Opatovačka Ada (also Opatovački riječni otok) is a long narrow Danube river island situated close to the village of Opatovac in eastern Croatia. It covers an area of 100,80 ha and stretches on the southern bank of the river.

Together with other "Vukovar Danube adas" (Sotinska Ada, Šarengradska ada, Vukovarska ada, Daka etc.), Opatovačka Ada belongs to a protected area under the category of ’’Special reserve’’, which was declared on 2 April 1989. It is protected due to rare tree species like white willow, black and white poplar forests, as well as hybridous Canadian poplar specimens, which occupy small areas. Along the Danube coast there are beaches partly shaded by trees. The forest stands are covered in the layer of shrubs and in the layer of ground vegetation with bindweed and blackberry.

The island is the habitat of some of the strictly protected bird species, such as the white-tailed eagle (Haliaeetus albicilla) and the black stork (Ciconia nigra). Other fauna species, which are most often found in transit, include red deer (Cervus elaphus), roe deer (Capreolus capreolus), wild boar (Sus scrofa), and birds: white stork (Ciconia ciconia), Eurasian coot (Fulica atra), mallard (Anas platyrhnchos), great cormorant (Phalacrocorax carbo), grey heron (Ardea cinerea), little egret (Egretta garzetta) and black-headed gull (Larus ridibundus).

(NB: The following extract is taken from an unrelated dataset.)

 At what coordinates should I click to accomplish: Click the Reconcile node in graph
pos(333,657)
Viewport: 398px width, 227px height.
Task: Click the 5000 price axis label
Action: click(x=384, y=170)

The Municipality of Lovas, especially its Centre of Sustainable Development of the Local Community of the Municipality of Lovas, in whose territory Opatovačka Ada is located, has development plans that encompass natural, tourist and cultural potentials, which, in addition to Ada, also include spaces for the traditional method of wine storing. Future tourist projects would be a kind of accelerator of local and regional economic, social and cultural progress, as well as professional and personal development of the population of the Lovas microregion.